C’est ce que confirme Touhami Abdouli, secrétaire d’Etat chargé des Affaires européennes et responsable direct de Mme Ladgham, qui ne manquera pas de soulever la défaillance dans la procédure engagée par le ministre, auquel, les usages recommandent de s’entretenir avec la principale intéressée avant de décider des sanctions qui s’imposent.

Selon Touhami Abdouli, la décision du ministre n’aurait pas été prise sur la base de la vidéo, objet de controverse et vivement démentie par Mme Ladgham elle-même, mais suite à une autre erreur diplomatique, à savoir, l’utilisation du véhicule diplomatique par une personne étrangère à l’ambassade.

Mais si ces accusations semblent être ambigües et auraient été, selon Mme Ladgham, colportées par un de ses deux chauffeurs qu’elle souhaitait licencier, force est de rappeler que, dans ce genre de situation, les usages diplomatiques imposent la discrétion.

Les déclarations de Rafik Abdessalem, remettant en cause la moralité de Zohra Ladgham, chercheraient-elles à discréditer la chargée d’affaires ?

Une thèse que soutient Mohamed Bennour, porte-parole du parti Ettakatol, membre de la Troïka au pouvoir, qui affirme, dans un entretien accordé au journal « Ettounissia », que le ministre des Affaires étrangères a intentionnellement écarté Zohra Ladgham en usant d’une vidéo montée de toutes pièces à son encontre.

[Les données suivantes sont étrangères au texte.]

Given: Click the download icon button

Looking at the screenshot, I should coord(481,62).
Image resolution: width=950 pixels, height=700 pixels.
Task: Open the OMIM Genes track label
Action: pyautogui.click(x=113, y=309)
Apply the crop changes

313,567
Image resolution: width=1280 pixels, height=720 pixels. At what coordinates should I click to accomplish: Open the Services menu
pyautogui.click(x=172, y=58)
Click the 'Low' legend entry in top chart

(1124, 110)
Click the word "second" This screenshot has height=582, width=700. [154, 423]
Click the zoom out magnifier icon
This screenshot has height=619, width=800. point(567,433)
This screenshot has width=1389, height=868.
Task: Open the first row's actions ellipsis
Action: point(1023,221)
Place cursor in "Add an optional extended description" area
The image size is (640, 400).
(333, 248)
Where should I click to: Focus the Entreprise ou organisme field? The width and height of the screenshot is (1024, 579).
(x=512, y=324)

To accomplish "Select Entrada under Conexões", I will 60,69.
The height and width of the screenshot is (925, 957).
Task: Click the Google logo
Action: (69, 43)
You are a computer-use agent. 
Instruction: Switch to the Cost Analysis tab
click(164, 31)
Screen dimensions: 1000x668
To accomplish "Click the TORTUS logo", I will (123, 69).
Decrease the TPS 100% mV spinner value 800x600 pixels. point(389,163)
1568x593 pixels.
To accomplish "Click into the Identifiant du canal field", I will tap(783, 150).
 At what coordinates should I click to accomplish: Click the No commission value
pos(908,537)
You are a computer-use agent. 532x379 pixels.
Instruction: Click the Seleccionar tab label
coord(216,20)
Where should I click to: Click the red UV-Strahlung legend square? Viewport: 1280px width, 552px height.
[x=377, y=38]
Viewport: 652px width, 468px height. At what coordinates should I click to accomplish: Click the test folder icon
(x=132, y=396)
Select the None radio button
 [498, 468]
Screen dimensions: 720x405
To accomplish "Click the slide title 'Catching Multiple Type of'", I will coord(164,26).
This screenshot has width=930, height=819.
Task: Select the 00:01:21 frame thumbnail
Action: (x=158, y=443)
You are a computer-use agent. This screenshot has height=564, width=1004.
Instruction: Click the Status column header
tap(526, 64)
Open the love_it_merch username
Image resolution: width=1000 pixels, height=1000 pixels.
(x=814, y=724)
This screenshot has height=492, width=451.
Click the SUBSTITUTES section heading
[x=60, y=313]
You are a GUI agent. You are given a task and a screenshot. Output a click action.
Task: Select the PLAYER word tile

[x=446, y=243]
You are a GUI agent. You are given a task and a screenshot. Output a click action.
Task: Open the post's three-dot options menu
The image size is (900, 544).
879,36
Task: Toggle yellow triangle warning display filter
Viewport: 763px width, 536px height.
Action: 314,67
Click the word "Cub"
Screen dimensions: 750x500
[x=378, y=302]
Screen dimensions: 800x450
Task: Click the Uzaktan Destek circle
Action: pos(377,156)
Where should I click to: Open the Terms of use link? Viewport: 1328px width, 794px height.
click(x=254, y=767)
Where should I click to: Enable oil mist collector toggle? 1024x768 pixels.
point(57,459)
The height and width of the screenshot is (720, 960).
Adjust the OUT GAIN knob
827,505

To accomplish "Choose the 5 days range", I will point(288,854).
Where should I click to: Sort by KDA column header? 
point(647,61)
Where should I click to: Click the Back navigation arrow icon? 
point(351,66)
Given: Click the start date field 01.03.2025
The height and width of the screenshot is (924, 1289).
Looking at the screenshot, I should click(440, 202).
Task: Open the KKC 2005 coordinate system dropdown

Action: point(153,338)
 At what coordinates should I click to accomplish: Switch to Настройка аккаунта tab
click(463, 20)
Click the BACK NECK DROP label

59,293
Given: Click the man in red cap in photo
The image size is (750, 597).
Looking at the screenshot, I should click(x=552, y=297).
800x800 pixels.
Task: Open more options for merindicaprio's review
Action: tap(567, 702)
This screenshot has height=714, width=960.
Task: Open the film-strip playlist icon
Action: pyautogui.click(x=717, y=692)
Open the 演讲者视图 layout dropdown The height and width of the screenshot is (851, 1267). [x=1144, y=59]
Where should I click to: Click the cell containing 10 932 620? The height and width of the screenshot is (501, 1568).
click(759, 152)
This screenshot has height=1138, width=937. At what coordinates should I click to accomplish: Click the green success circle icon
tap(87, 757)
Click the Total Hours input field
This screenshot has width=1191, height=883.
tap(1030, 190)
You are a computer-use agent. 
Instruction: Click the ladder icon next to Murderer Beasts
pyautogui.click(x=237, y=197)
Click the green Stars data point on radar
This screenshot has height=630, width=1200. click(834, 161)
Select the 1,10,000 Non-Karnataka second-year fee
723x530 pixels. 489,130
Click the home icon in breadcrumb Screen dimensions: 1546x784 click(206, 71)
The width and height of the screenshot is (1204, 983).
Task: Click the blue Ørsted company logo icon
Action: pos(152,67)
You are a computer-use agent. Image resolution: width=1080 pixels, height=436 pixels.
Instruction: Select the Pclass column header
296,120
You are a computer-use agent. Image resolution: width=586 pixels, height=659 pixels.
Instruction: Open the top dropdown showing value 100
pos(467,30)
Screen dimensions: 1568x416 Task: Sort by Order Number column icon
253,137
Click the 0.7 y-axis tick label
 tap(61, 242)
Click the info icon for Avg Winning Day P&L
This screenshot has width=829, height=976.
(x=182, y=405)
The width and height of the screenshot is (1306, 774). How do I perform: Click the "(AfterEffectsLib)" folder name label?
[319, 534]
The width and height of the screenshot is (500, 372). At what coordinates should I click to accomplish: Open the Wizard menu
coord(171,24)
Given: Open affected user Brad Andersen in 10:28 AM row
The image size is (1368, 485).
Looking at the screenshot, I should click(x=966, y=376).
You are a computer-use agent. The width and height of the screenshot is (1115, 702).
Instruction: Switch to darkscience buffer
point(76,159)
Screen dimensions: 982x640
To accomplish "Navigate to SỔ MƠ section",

Mohamed Bennour taxe Rafik Abdessalem de « misogyne », l’accusant de refuser de voir une femme à la tête d’une mission diplomatique, et appuyant ses propos par l’absence de diplomates féminines dans la liste des ambassadeurs publiée en septembre 2012.

Aussitôt limogée et avant même son audition, Zohra Ladgham se voit vite remplacée par un successeur qui ne serait autre, selon de nombreux bruits de couloir, que Souheïl Chelly, ancien de l’Institut national de la Statistique et réputé être proche de Rafik Abdessalem. Quant à l’affaire « SheratonGate, elle semble avoir fondu comme neige au soleil, après tous les remous qu’elle a suscités sur la scène politique. Olfa Riahi, interdite de voyage, est aujourd’hui accusée de « diffuser de fausses informations, de s’appuyer dans ses accusations sur des documents obtenus illégalement et de manquer de preuves matérielles ». Elle attend, ainsi, sa sentence.

C’est un ministère des Affaires étrangères en pleine déconfiture que cède Rafik Abdessalem à son successeur, avec de nombreuses affaires en suspens, des nominations compromettantes qui ne se basent sur aucun critère de qualification, selon les membres du syndicat de ce même département, et un personnel en colère qui menace de faire grève.
Selon les récentes fuites, quasi-officielles, le nouveau chef de la diplomatie tunisienne ne serait autre que l’ancien diplomate Othmane Jarandi qui aura le lourd fardeau de redorer l’image de la diplomatie tunisienne ternie par des mois d’amateurisme et de calculs partisans et étroits.